The doors on the oversized freight elevator slam shut. We slowly descend until we are forty feet below the surface of the earth. The doors open and we file out of the elevator into a long, artificially lit stretch of hall. We have reached the depths of Building 219 on the National Institute of Standards and Technology (NIST) campus in Gaithersburg, Maryland, where every aspect of the local environment – temperature, humidity, lighting, etc. – is strictly controlled.

“The researchers fight to work here,” mechanical engineer Jon Pratt remarks as we walk down the pristine hallway. Pratt and research chemist Gordon Shaw are creating reliable and accurate intrinsic (based on nature) reference standards as part of the Mass and Force Group of NIST’s Manufacturing Engineering Laboratory.

Shaw leads us to a room housing an atomic force microscope (AFM). We pass through one door, walk a few feet, and then pass through another door. This double isolation system helps keep the vibrations in the microscope room to a minimum and the temperature at 20 degrees Celsius plus or minus two-hundredths of a degree. Humidity is maintained at 30 percent plus or minus 1 percent. Not a bad place to work, especially during one of the hottest summers on record in the Washington, DC area.

Light is piped into the room along the ceiling so that no one light bulb creates a hot spot. “Thermogradients are the enemy,” Shaw says. “Even small temperature changes can cause the measurement system to be unstable enough that it won’t be able to measure what you’re interested in.”

With an AFM, you can view objects over 1,000 times smaller than with conventional light microscopy. The AFM uses a cantilever system to characterize materials at the atomic and molecular levels. A cantilever resembles a miniature diving board with a sharp silicone tip.

“As you bring the tip close to the surface, it may start to bend toward the surface because of the electrostatic force interactions with the surface,” Shaw notes.

The cantilever tip moves slowly back and forth across the surface of the sample. We look in amazement as the monitor starts to display a pattern that resembles an intertwined assortment of twigs. Shaw notes that the AFM is imaging collagen fibers. Collagen – the most abundant protein in mammals – is found in tendons, ligaments, skin, cartilage, and bone, among other tissues.

Shaw tells us that he would have preferred to image DNA this evening, but he acknowledges that it is rather “tricky” to do so.

Tricky, but not impossible. Actually, Shaw and Pratt have successfully used the AFM to measure the mechanical properties of a single DNA molecule so that it can serve as an intrinsic reference standard for force.

DNA normally forms random coils in solution. In a typical experiment, Shaw and Pratt would move the cantilever around, hunting for the DNA in a solution. They would coat the tip of the cantilever with a chemical that specifically binds to a substance found at one end of a DNA molecule. Eventually, they would get a molecule of DNA attached to the tip of the cantilever. The researchers would then begin to stretch the DNA molecule.
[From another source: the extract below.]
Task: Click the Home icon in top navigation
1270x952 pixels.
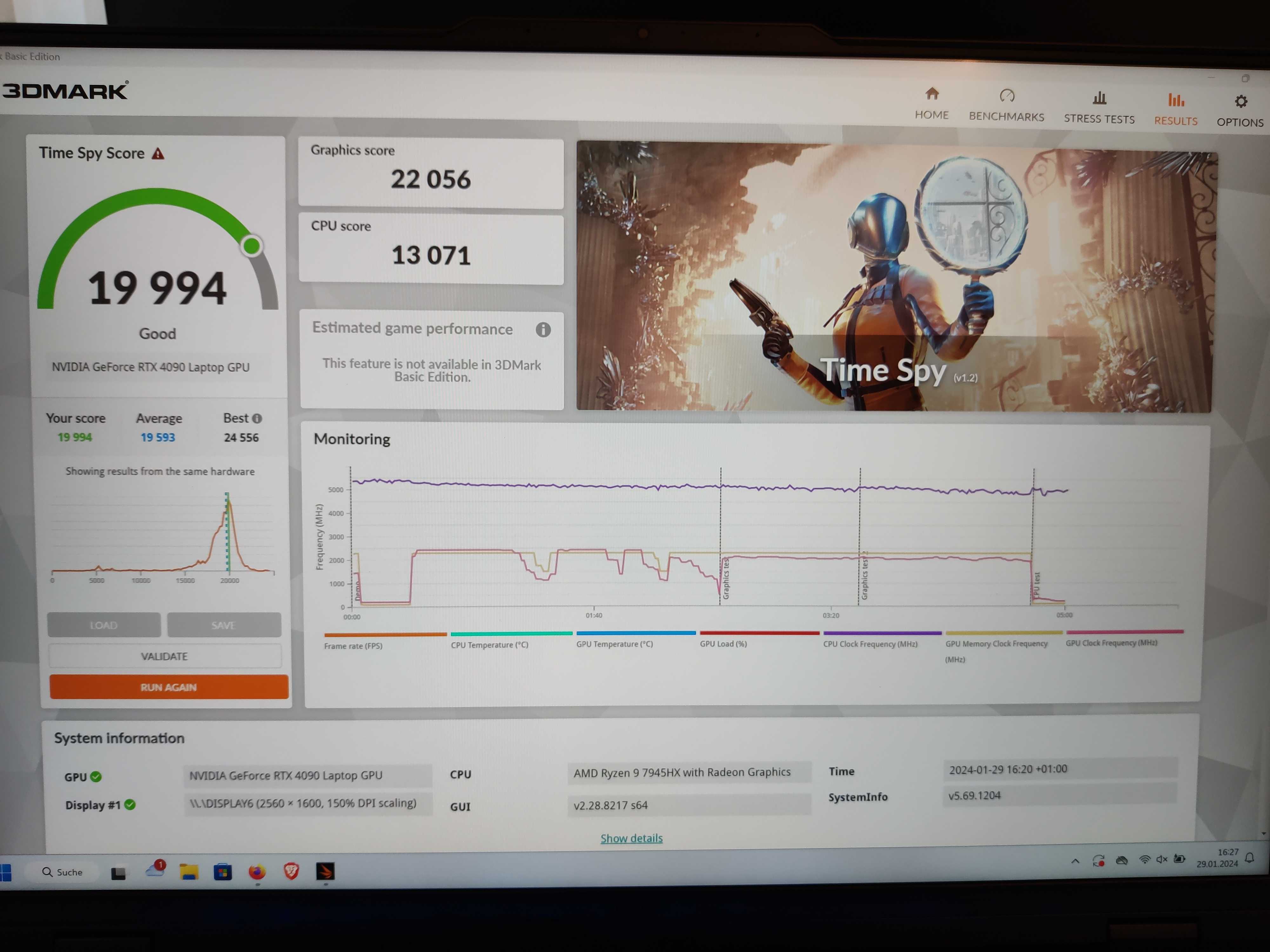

At a certain point, typically at a force of approximately 65 piconewtons, the DNA molecule would stretch for a long distance with very little extra applied force.

“Some of the base pairs in the DNA are starting to come apart,” Shaw says. “You have a partial melting of the double helix at that point. That happens as far as we can tell at a fairly well-defined force.”

As Shaw and Pratt and another NIST colleague, Douglas Smith, note in a recent article published in the Proceedings of the SEM Annual Conference, a DNA molecule can therefore be used as a “force reference that will allow the calibration of a wide variety of force measuring instruments such as optical, magnetic, and dielectrophoretic tweezers.”

And thanks to modern polymerase chain reaction (PCR) methods, the same DNA molecule can be made over and over again. “In an afternoon’s work you can make enough to give everyone on the planet 5,000 force references,” Shaw notes as we exit through the double-door climate and vibration control system.

The freight elevator slowly rises to ground level. The doors open and natural light filters in through the first-floor windows. We have returned to a “normal” hallway, where a simple thermostat keeps the temperature at a comfortable level and rooms have just one door.

Still, I tread lightly as I walk down the hall.